The First Bertuzzday: how the Vancouver Canucks resembled Cobra Kai

While maintaining a weekly Bertuzzday proved too much to handle, it started off with a bang. The above post featured a deep analysis of Bertuzzday’s namesake, delving into the Steve Moore neck breaking fiasco, the Cobra Kai parallels to those former Canucks and finished with the question: what would Todd Bertuzzi need to do to gain forgiveness?

Never got a definitive answer on that one, but some of the comments between SLS and BoC were certainly intriguing.

Two major blows to the hockey blogosphere

Easily the most linked post in CLS’s brief history. Oddly enough, when I posted about the Dave Berry fiasco it seemed like my post would be at the tail end of the discussion. Boy, was I ever wrong about that…

Bertuzzday: Dale Hunter

Say what you want about the dirty Bertuzzi hit, at least it was in the heat of the moment. Hunter’s hit was made all the more sickening by the fact that Pierre Turgeon had absolutely no reason to expect contact. He just scored a fucking goal.

That hit redefined the standards for a late hit and possibly stunted Turgeon’s career. You have to wonder if he never felt quite felt safe on a sheet of ice ever again. Seriously, you cannot even safely celebrate a goal?

Can’t spell Gaborik without “IR”

This post doesn’t exactly make me some Puck Nostradamus. Seriously, pointing out Gabby’s injury prone nature is about as out-on-a-limb as predicting that Marisa Tomei will look good topless.

Still, sometimes it’s surprising how much this stuff is like clockwork. Martin Havlat breaking his trend would be equally surprising if it weren’t for this being his contract year (the timing of Havlat’s health > the timing of Minnesota fielding trade offers).

Being that the Wild will probably have to let Gaborik go for nothing, this could be one awkward breakup.

Half court Hockey

This post contemplates an idea proposed in a Bucci column: what if the NHL allowed the offensive zone to stretch to the red line once the attacking team entered the zone? Not everyone was on board with this idea (if I remember correctly, Greg W/Puck Daddy compared it to roller hockey), but it would certainly be interesting to see what the Ovechkins and Kovalchuks of the world would do with all that space.

Come on, it’s not THAT bad an idea, is it?
Which team would be the best for Oldmanahan?

It’s pretty amazing that this late-October post is still fairly relevant. Who would have thought that Brian Burke would lay rest to the Maple Leafs rumors and flea to Toronto before Shanahan would find a team to play for?

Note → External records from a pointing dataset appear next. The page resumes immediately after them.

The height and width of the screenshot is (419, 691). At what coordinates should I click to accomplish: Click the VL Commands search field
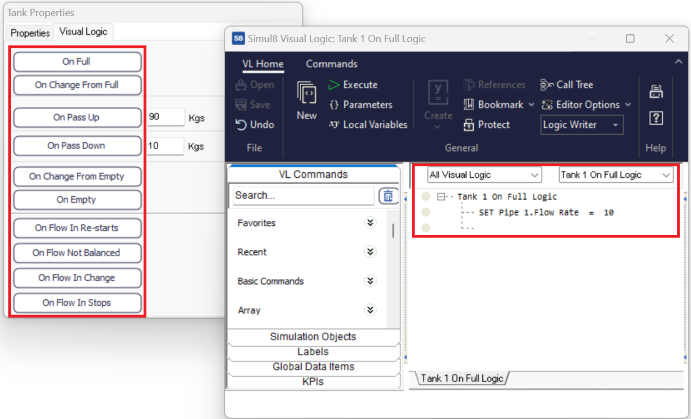coord(303,196)
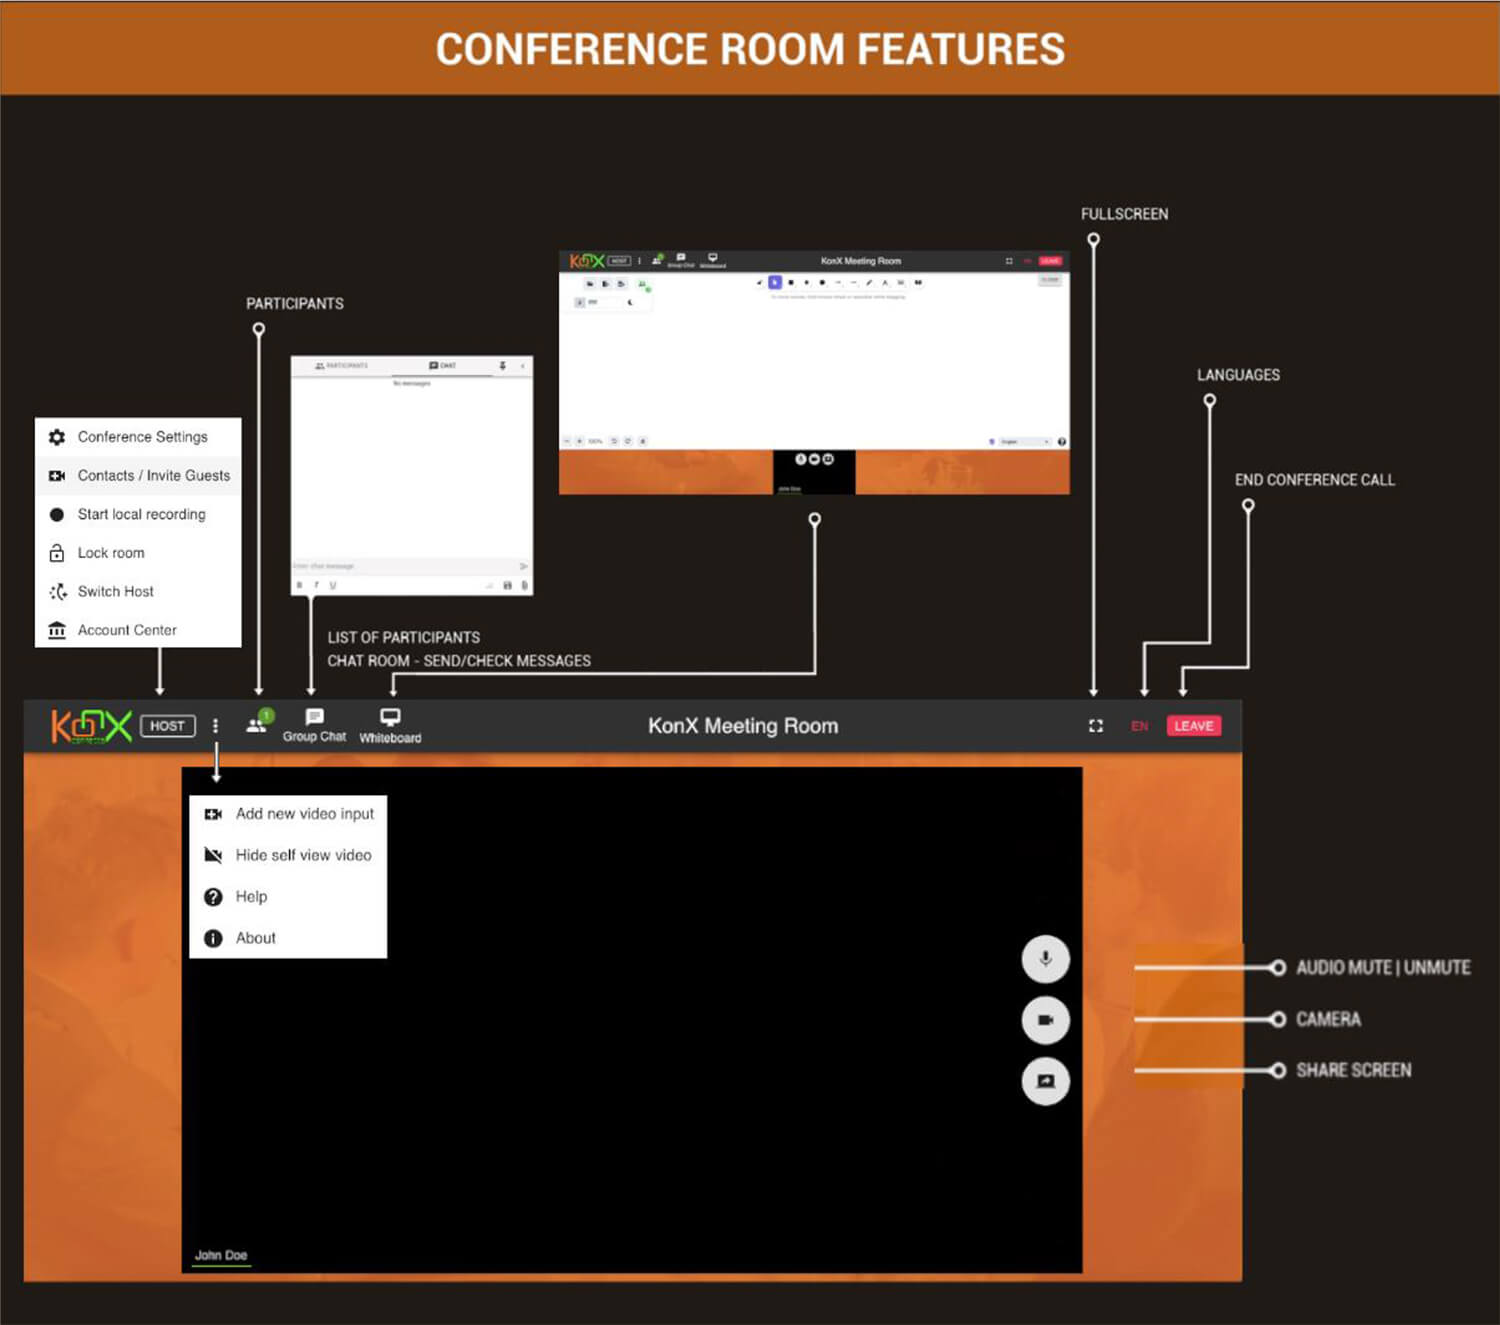Image resolution: width=1500 pixels, height=1325 pixels.
Task: Click the share screen round button
Action: [1045, 1081]
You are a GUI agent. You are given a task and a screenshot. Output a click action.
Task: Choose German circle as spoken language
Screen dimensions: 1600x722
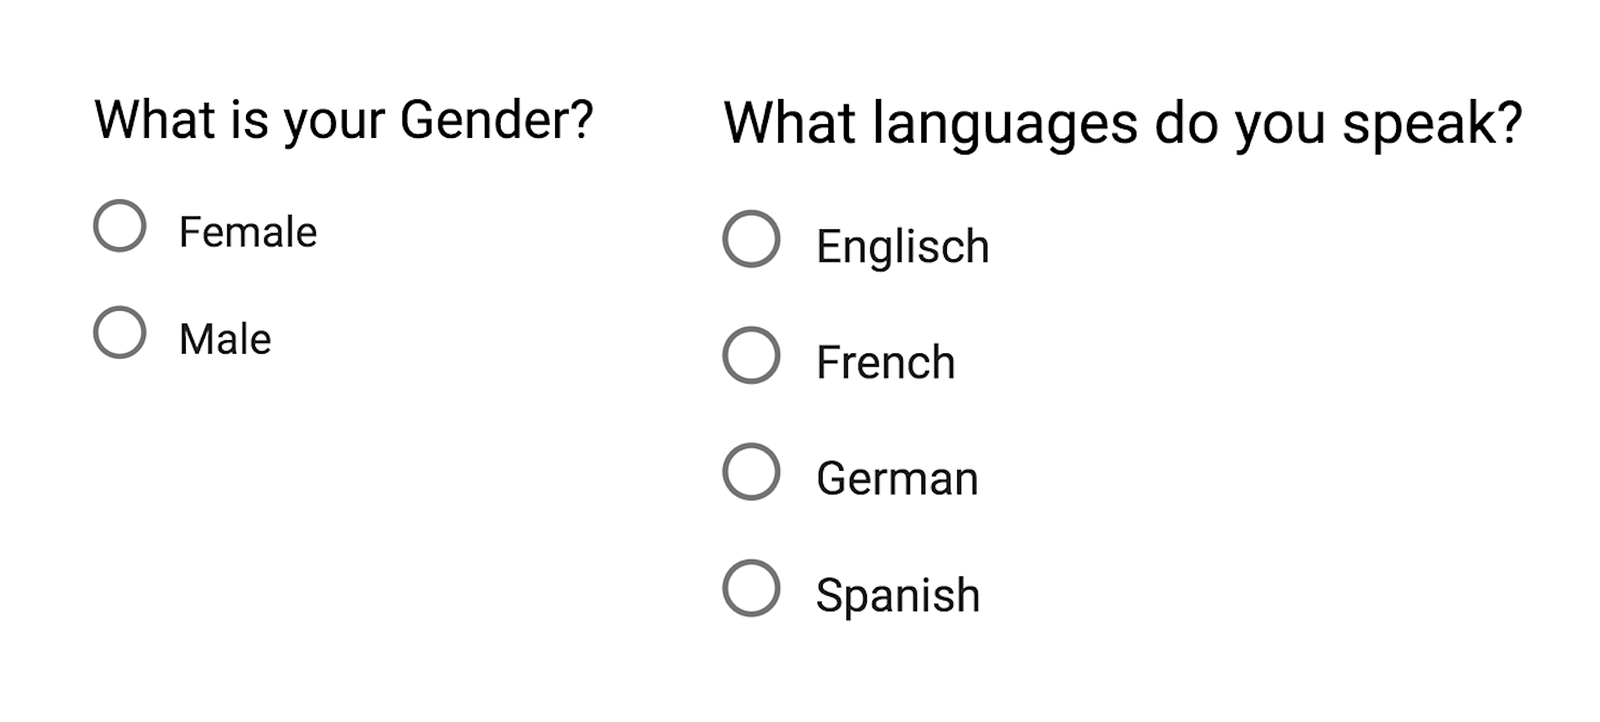coord(751,472)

An in-depth look at the wildly unappreciated career of Jaromir Jagr

With all the hate thrown around for arguably the most talented European player in NHL history, it seemed right to smother the Czech in stat-heavy love. Admiring his jaw dropping goal against the Chicago Blackhawks does not assure the universe that you own a soul, but disavowing it definitely disqualifies you.

Ovechkin to Oven: what European hockey names would look like with the “Ellis Island” treatment

There’s a scene in the Andy Kaufman biopic “Man of the Moon” where Kaufman and Bob Zmuda are (Spoiler alert for complete, jarring idiots) swindling audiences by sharing the role of Tony Clifton. They have a good, hearty laugh as Kaufman’s manager quizzically states the obvious: what good is a joke if you’re the only two people in the world who get it?

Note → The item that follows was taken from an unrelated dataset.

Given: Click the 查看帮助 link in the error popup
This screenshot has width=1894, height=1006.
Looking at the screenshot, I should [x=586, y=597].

That Ellis Island post is the Cycle like Sedins equivalent. Writing it during one night of inspiration with a smile from ear to ear, I showed it to my buddies who ate it up. And yet, if there was an Internet equivalent to a cricket chirping, the 0 comments on that post would be it.

Eh, fuck you guys. That shit’s funny.

Great things come in pairs

Solid little article about the dynamic duos of the NHL past and present. Justified partially though not entirely by a Toe Jam and Earl reference. Consider this the Ron Francis of CLS posts.

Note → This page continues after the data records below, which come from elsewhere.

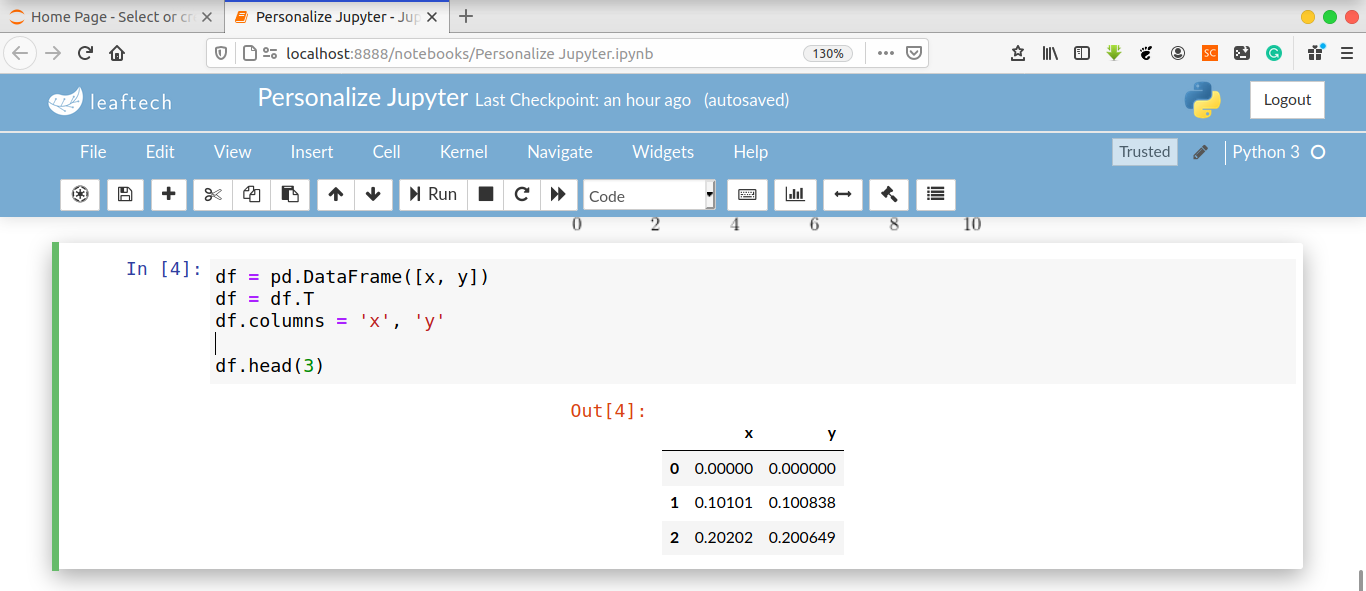Expand the Firefox page actions ellipsis
The width and height of the screenshot is (1366, 591).
pyautogui.click(x=885, y=53)
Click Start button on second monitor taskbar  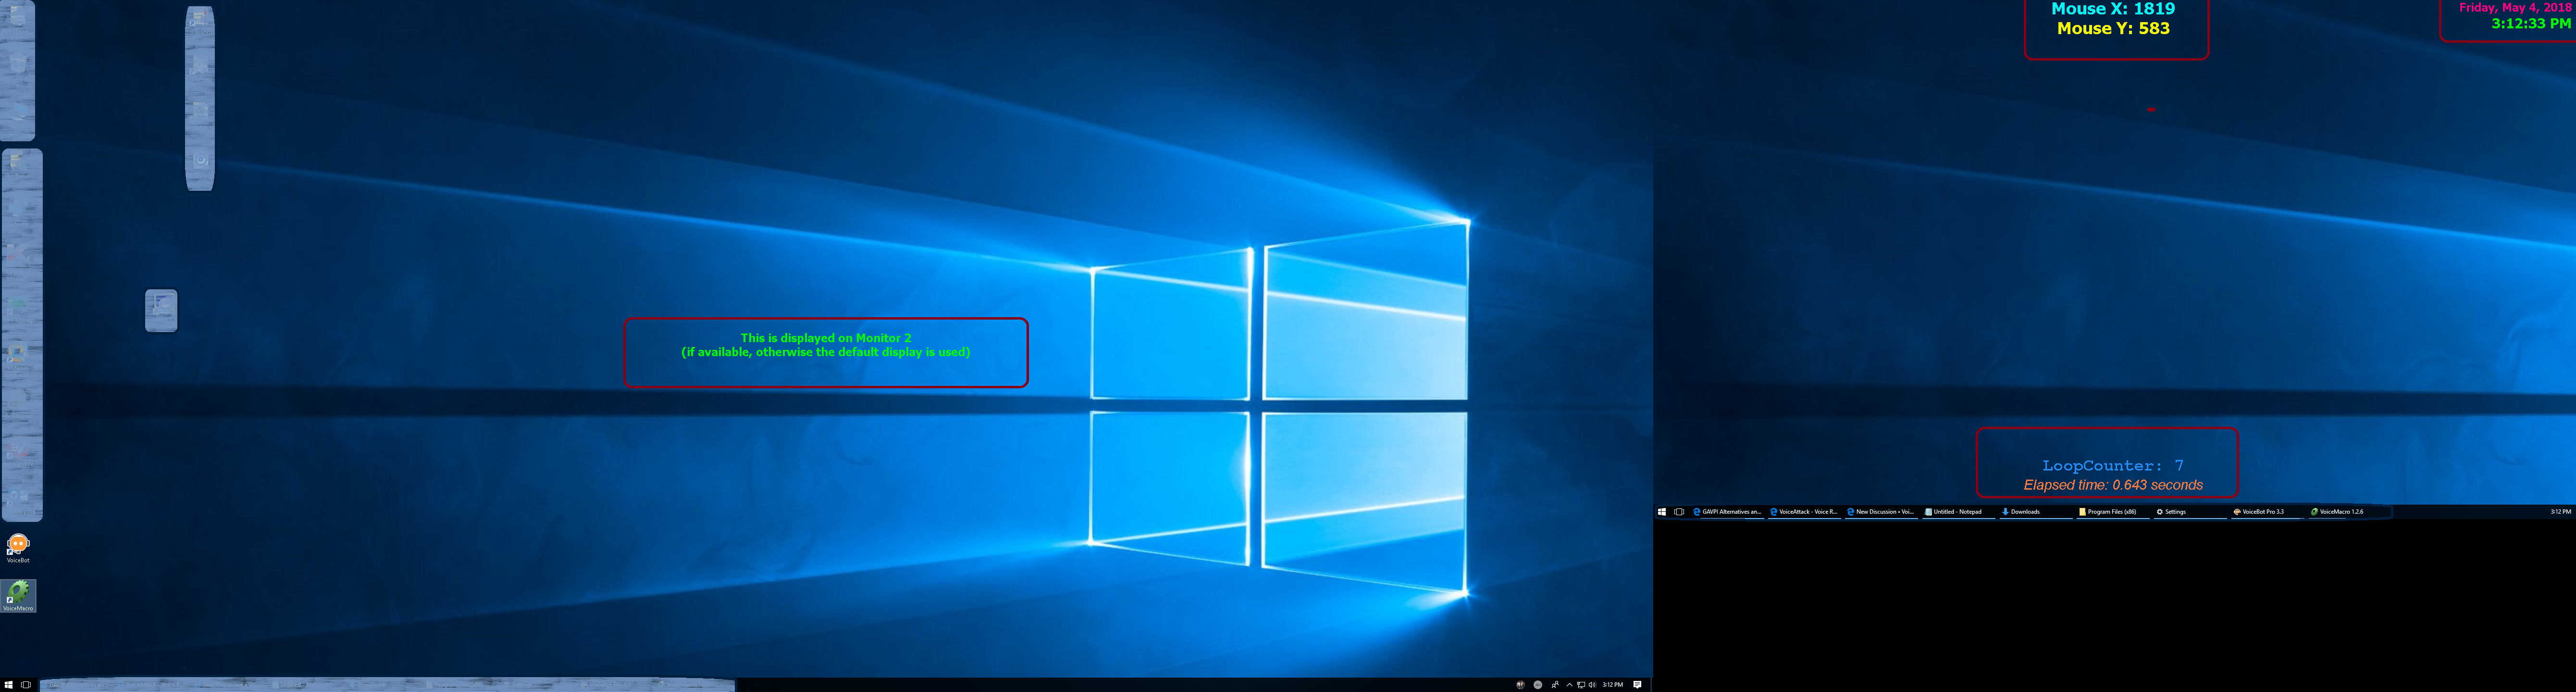point(1662,512)
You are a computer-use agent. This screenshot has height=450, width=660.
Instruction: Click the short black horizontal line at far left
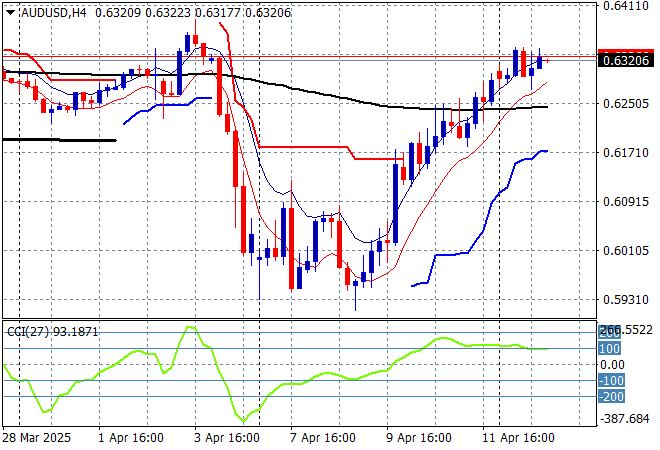click(x=60, y=140)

Picking the brain of a fantasy hockey guru

This guy’s been the ace up my sleeve in fantasy hockey for years now (although, honestly, if any one facing me in any of my three leagues read my blog they’d know about him by now). Thanks to a sublime combination of my own hockey knowledge, his Q & A’s and idiotic panic moves by other league owners I’m in first place in two of my leagues and second in the league where I suffered an autopick fate for the first four rounds.

Interviewing the guy was enjoyable and he generally shook off my absurd, silly questions.

******

Not a bad first four months. It helps put the ‘ol paralyzing anonymity in perspective. At times it’s been discouraging as the concept of the blog fell apart like the Pittsburgh Penguins’ powerplay, but no need to dwell on the negative.